Rewrite the stretch of data from the line containing "This screenshot has height=278, width=494." through the line containing "Action: [993, 128]", swapping "Candlesticks" for "Indicators" and leaving everything else unchanged.

■ DATASET ENTRIES:
§ §

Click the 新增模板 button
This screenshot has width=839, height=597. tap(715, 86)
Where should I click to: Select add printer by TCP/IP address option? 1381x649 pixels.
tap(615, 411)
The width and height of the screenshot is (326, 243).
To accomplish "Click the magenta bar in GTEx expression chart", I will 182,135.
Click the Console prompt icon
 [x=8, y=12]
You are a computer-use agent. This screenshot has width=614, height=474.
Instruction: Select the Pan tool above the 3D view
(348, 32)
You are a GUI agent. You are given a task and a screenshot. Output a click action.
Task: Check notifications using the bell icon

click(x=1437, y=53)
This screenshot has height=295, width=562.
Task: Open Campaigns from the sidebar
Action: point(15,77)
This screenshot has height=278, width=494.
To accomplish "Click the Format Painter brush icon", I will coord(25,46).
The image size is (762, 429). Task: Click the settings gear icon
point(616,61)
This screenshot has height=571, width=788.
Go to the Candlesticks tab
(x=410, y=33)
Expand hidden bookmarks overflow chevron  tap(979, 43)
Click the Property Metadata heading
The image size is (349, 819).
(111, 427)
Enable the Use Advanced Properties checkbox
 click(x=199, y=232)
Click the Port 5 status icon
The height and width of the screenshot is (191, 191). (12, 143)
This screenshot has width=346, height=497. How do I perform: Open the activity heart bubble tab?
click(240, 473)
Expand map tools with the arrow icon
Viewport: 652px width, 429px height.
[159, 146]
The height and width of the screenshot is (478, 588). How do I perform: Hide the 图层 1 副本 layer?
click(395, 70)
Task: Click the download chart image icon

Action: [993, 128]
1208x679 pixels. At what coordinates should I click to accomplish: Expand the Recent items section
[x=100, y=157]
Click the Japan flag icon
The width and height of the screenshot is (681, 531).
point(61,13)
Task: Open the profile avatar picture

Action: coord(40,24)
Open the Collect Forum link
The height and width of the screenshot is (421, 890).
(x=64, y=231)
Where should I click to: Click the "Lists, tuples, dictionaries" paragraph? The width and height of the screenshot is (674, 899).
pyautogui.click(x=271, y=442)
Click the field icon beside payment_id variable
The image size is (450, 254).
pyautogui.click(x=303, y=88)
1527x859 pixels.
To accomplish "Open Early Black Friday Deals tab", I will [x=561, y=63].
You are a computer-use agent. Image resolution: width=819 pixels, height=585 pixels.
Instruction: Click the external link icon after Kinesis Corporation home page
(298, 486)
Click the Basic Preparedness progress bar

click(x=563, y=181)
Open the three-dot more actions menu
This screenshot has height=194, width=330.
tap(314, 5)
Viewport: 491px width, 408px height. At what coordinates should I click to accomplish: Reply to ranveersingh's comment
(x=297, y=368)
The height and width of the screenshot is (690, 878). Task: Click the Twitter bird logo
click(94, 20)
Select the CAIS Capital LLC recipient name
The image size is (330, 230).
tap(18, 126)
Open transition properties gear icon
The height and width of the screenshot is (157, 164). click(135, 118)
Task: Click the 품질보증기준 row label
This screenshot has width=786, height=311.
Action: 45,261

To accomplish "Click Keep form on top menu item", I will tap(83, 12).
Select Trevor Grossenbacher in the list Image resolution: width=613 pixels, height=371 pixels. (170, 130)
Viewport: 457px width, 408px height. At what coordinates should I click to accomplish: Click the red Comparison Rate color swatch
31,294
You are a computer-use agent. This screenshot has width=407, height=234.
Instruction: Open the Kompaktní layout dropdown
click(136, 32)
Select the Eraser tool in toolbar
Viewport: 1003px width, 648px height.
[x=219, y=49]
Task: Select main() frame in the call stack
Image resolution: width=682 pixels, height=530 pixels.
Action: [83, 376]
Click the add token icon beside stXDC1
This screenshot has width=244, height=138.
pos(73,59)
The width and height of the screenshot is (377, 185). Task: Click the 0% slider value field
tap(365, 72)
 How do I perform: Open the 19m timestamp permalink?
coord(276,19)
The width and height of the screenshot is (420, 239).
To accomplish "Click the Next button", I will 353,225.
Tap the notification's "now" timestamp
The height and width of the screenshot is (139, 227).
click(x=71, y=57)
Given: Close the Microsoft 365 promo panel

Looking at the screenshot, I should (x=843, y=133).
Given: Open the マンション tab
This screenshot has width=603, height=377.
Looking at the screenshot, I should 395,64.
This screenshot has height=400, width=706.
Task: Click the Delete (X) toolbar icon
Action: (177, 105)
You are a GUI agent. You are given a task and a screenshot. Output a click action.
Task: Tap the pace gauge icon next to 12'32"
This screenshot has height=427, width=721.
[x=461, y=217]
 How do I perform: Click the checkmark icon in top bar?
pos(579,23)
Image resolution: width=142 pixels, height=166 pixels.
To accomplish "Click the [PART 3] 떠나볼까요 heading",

§ §

■ SOLUTION FOR THIS TASK:
This screenshot has height=278, width=494.
To accomplish "Click the Format Painter brush icon", I will coord(25,46).
The image size is (762, 429). Task: Click the settings gear icon
point(616,61)
This screenshot has height=571, width=788.
Go to the Indicators tab
(x=410, y=33)
Expand hidden bookmarks overflow chevron  tap(979, 43)
Click the Property Metadata heading
The image size is (349, 819).
(111, 427)
Enable the Use Advanced Properties checkbox
 click(x=199, y=232)
Click the Port 5 status icon
The height and width of the screenshot is (191, 191). (12, 143)
This screenshot has width=346, height=497. How do I perform: Open the activity heart bubble tab?
click(240, 473)
Expand map tools with the arrow icon
Viewport: 652px width, 429px height.
[159, 146]
The height and width of the screenshot is (478, 588). How do I perform: Hide the 图层 1 副本 layer?
click(395, 70)
Task: Click the download chart image icon

Action: [993, 128]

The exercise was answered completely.